The futility of the war as laid out by former Russian paratrooper

Colette Sheridan says the words of a former Russian paratrooper has laid bare the grim reality at the core of the Russian invasion of Ukraine
The futility of the war as laid out by former Russian paratrooper

A soldier helps an elderly man escape shelling in Irpin, earlier this year. Picture: Diego Herrera/Europa Press via Getty Images

“LIKE savages, we ate everything there; oats, porridge, jam, honey, coffee. We didn’t give a damn about anything, we’d already been pushed to the limit. Most had spent a month in the fields with no hint of comfort, a shower or normal food.”

These are the words of former Russian paratrooper, Pavel Filatyev, aged 34, who in his 141-page memoir published on his VKontakte social media page laid bare the grim reality at the core of the Russian invasion of Ukraine.

Described by The Guardian in an interview with Filatyev last week as “a bombshell”, the memoir is a day-by-day description of how his paratrooper unit had been sent to mainland Ukraine from Crimea, entered Kherson and captured the port with heavy artillery fire for more than a month.

Filatyev became wounded and was evacuated from the conflict with an eye infection. He said that while sitting under artillery fire, “...I already thought that we’re just out here doing bullshit - what the f*** do we need this war for? And I really had this thought: God, if I survive, then I’ll do everything that I can to stop this.”

Filatyev knew what he was doing could endanger him. In Russia, even the word ‘war’ has been banished in public. But the memoir is slowly getting out with extracts from it published in Russia’s independent press. The former paratrooper is the first soldier known to have fled Russia because of opposition to the war.

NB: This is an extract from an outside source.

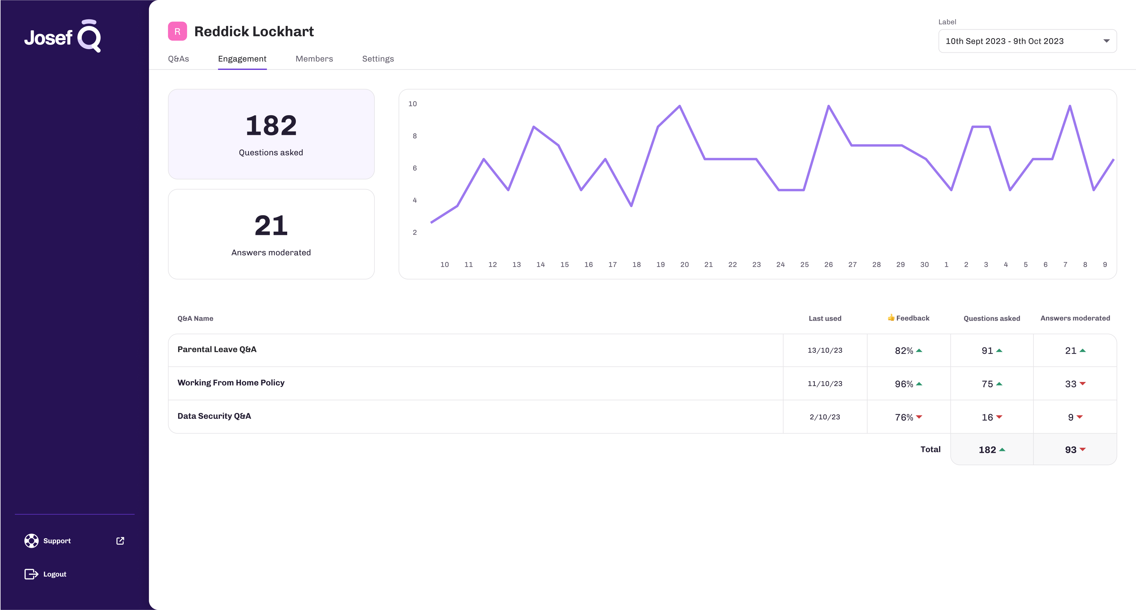
Task: Open the Parental Leave Q&A row
Action: (217, 350)
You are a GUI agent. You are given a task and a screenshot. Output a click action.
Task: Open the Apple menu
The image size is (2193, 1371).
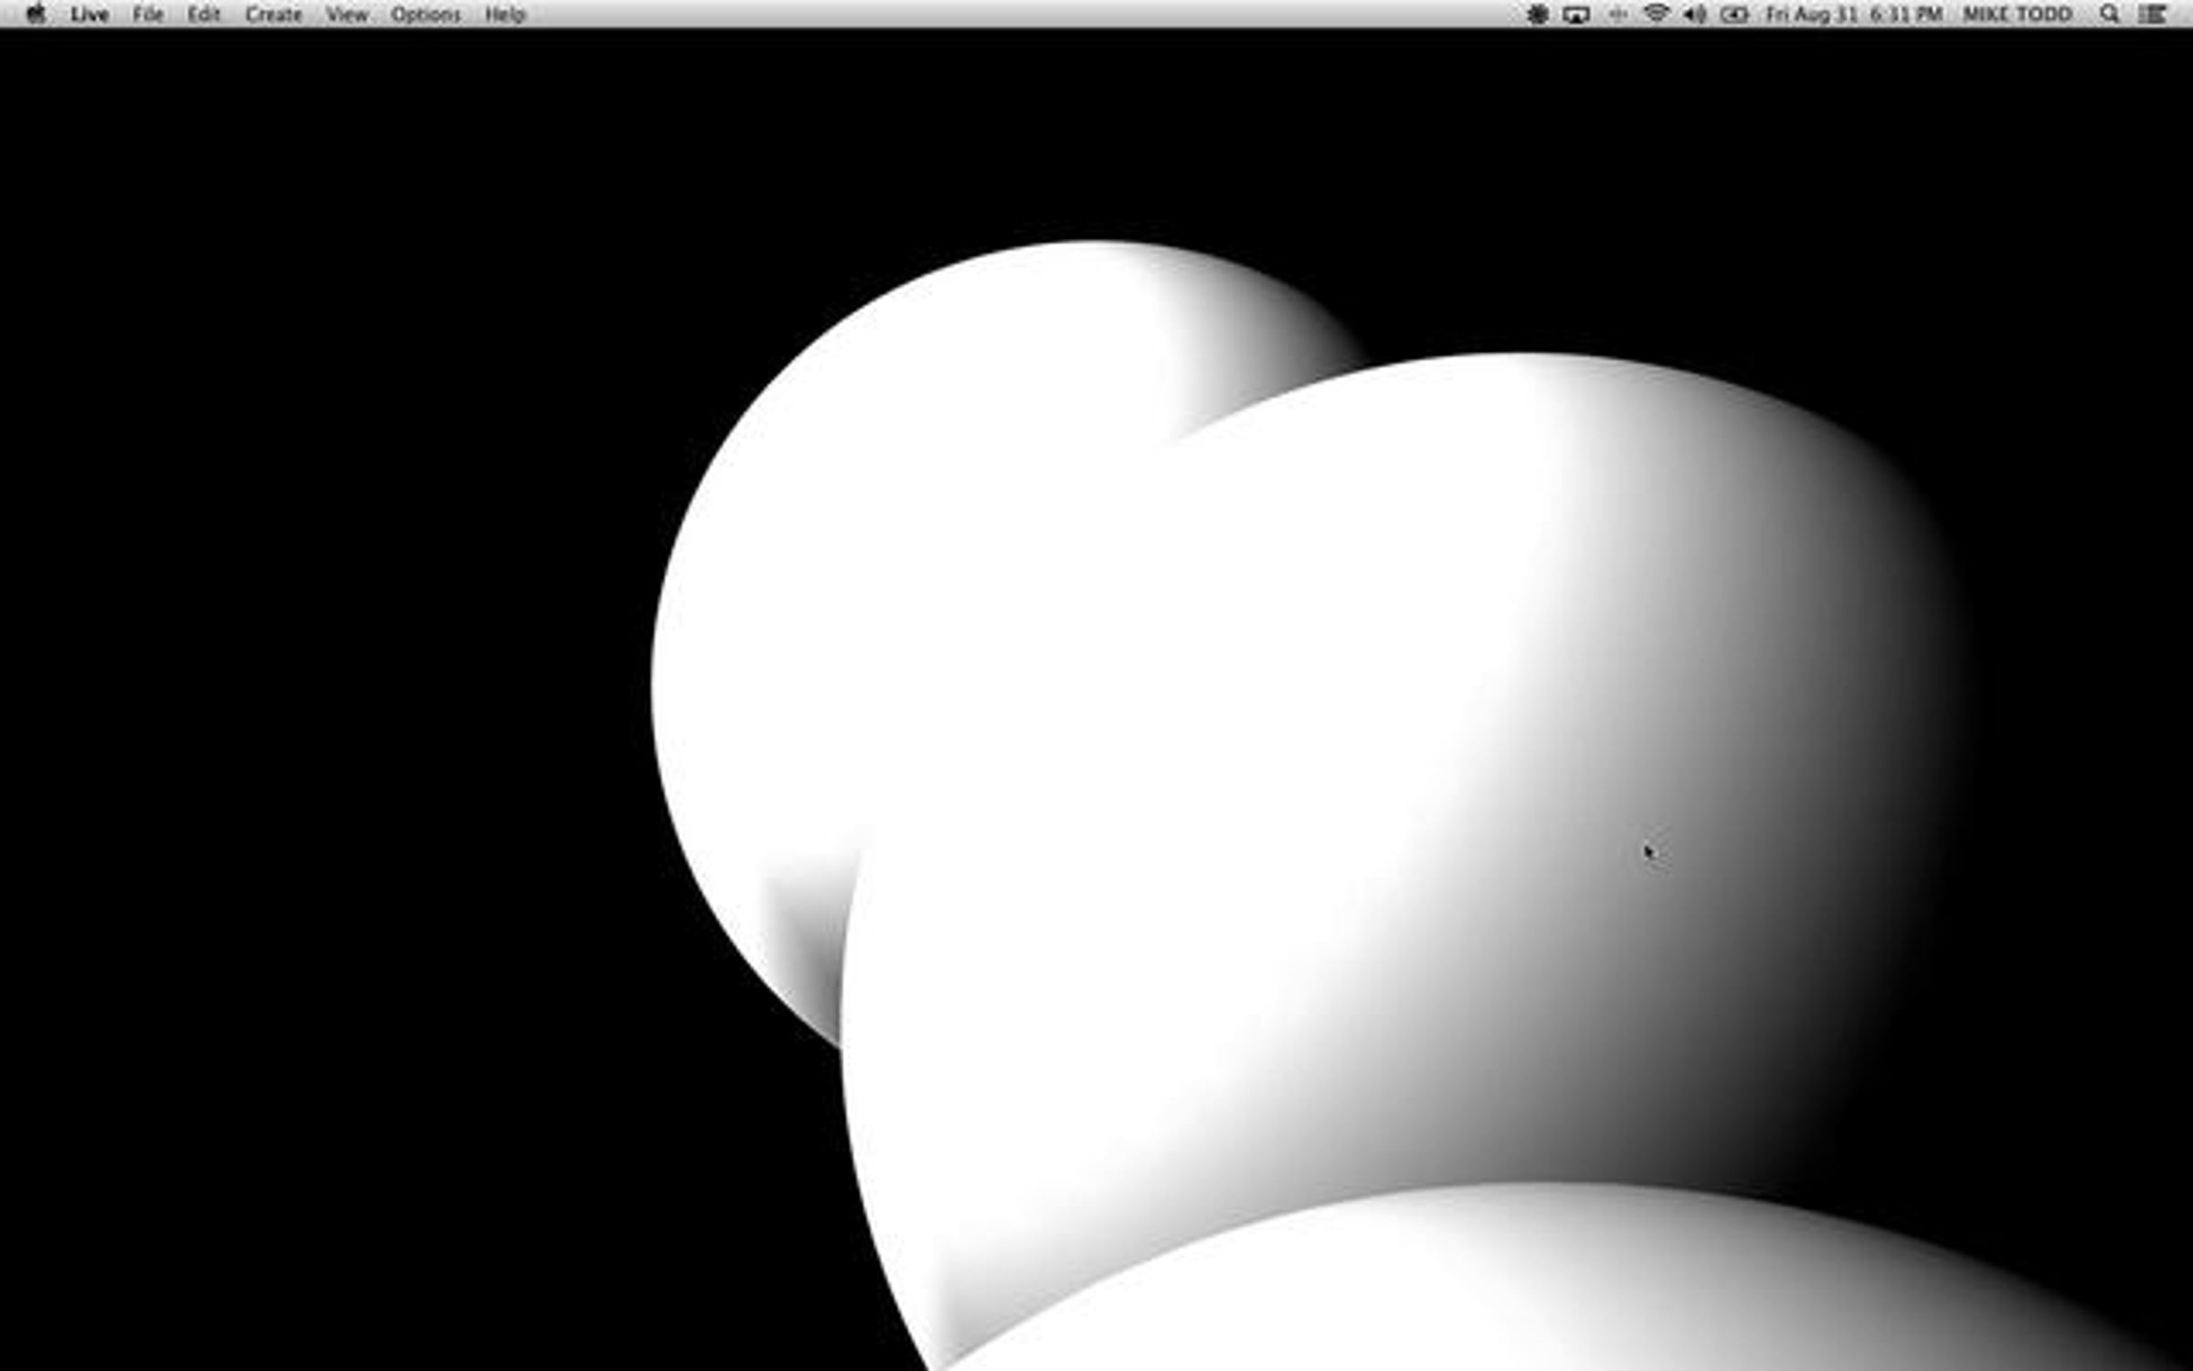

He has described how his weary and poorly equipped unit stormed into Ukraine in February with very little in terms of concrete objectives. Nor did the men have any idea why the war was taking place.

It took Filatyev weeks to understand there was no war on Russian territory “and that we had just attacked Ukraine.”

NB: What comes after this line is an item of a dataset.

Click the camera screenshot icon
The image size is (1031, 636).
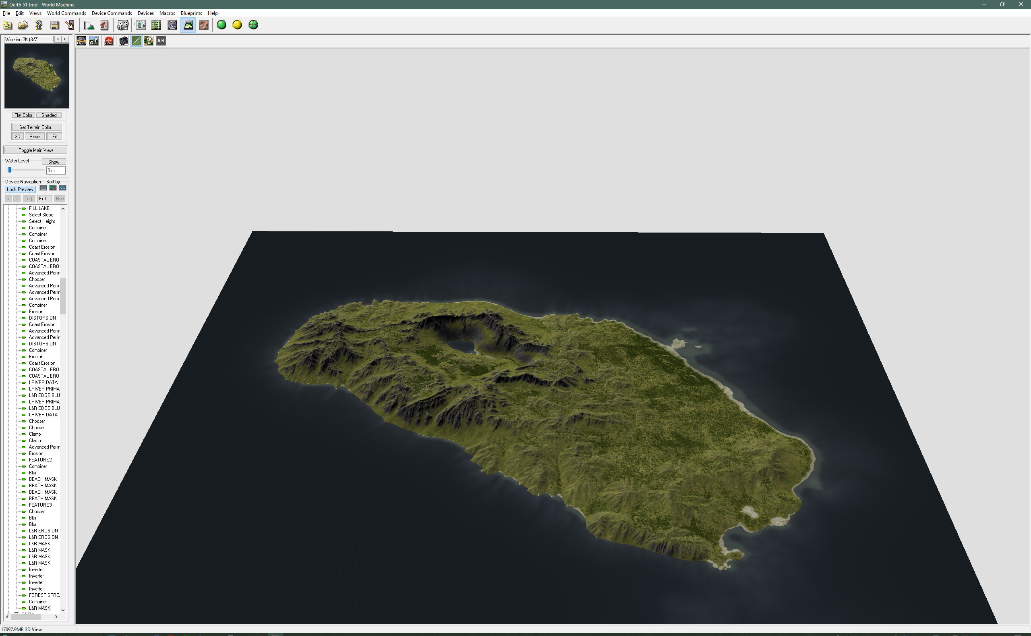[124, 41]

In the description of the starving paratroopers (the elite of the Russian army) swiping the food and taking computers and any valuable goods they could find in Kherson, he says he and his comrades were pushed into “a wild state.” No thought had been given to the fact that the men needed to sleep, eat and wash.

“Everything around gave us a vile feeling: like wretches we were just trying to survive,” he wrote.

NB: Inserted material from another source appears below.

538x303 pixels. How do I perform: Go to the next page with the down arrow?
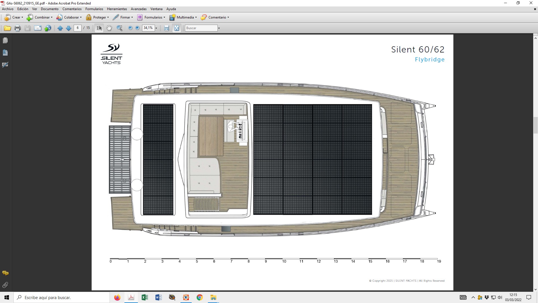68,28
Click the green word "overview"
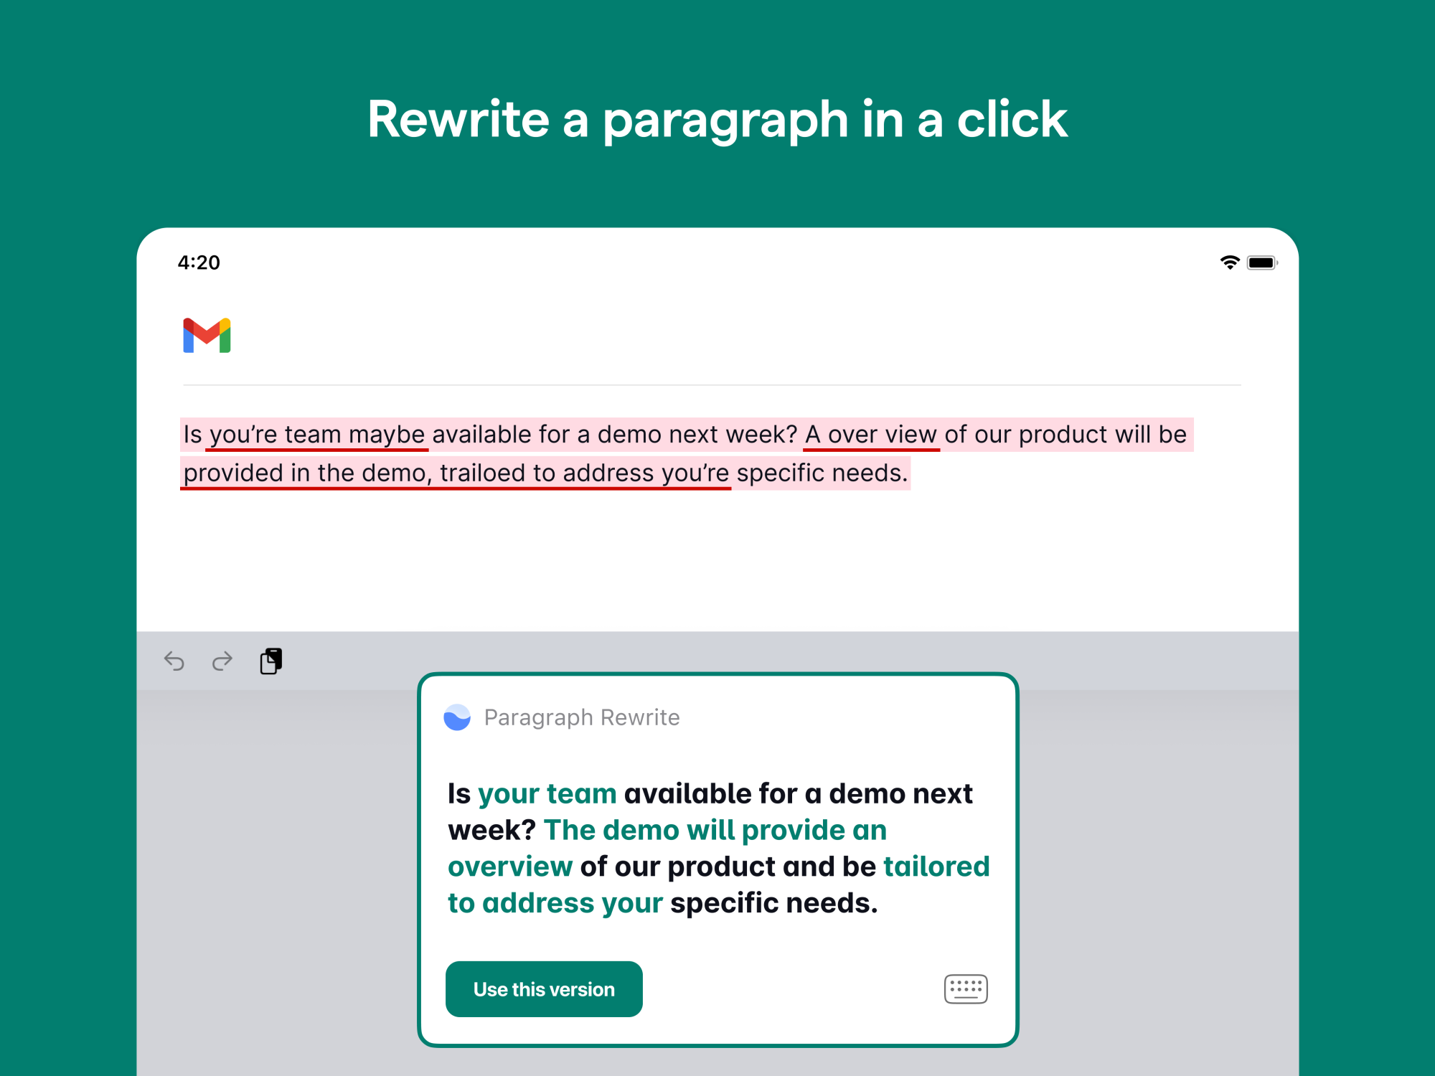 click(510, 867)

Sucking on cigarettes in a cafe in Moscow, nervously looking around to see if he was spied on, Filatvey told The Guardian that he realises how savage it will sound to a foreign reader that the soldiers stole computers and other items. But, he added, the soldier knows that a computer is worth more “one of his salaries. And who knows if he’ll be alive tomorrow anyway. So he takes it.” He added that he’s not trying to justify the action “but I think it’s important to say why people act like this, to understand how to stop them.”

Filatvey vented about the ‘degradation’ of the army being made to use dated kit and vehicles that left Russian soldiers exposed to Ukrainian counterattacks.

A shell blasted mud into his eye, leading to an infection that nearly blinded him.

The frustrations on the frontline resulted in drastic actions. Filatvey wrote about reports of servicemen deliberately shooting themselves in order to get away from the frontline and collect the equivalent of €40,500 in compensation, as well as rumours of acts of mutilation against captured soldiers and corpses.

Filatvey described a culture of anger and resentment in the army that negated the facade of total support for the war as portrayed in Russian propaganda.

“Most people in the army are unhappy about what’s going on there, they’re unhappy about the government and their commanders, they’re unhappy with Putin and his politics, they’re unhappy with the minister of defence, who has never served in the army,” wrote Filatvey.

Since going public, Filatvey said his entire unit had severed contact with him. But he believes that 20% of them supported his protest outright. And a significant number had relayed to him a grudging sense of respect for the patriotism of Ukrainians fighting to defend their own territory, or had complained about mistreatment by Russia of its own soldiers.

Filatvey talks a lot of sense. He said: “They say that the heroism of some is the fault of others. It’s the 21st century, we started this idiotic war, and once again we’re calling on soldiers to carry out heroic deeds, to sacrifice themselves. What’s the problem, are we not dying out as it is?”

The soldier fled Russia via an undisclosed route recently. But he wonders why he had to flee his country “for telling the truth about what these bastards have turned our army into.”

Writing on social media, he said he is “overwhelmed by emotions that I have had to leave my country.”

And he doesn’t even know what the war is about.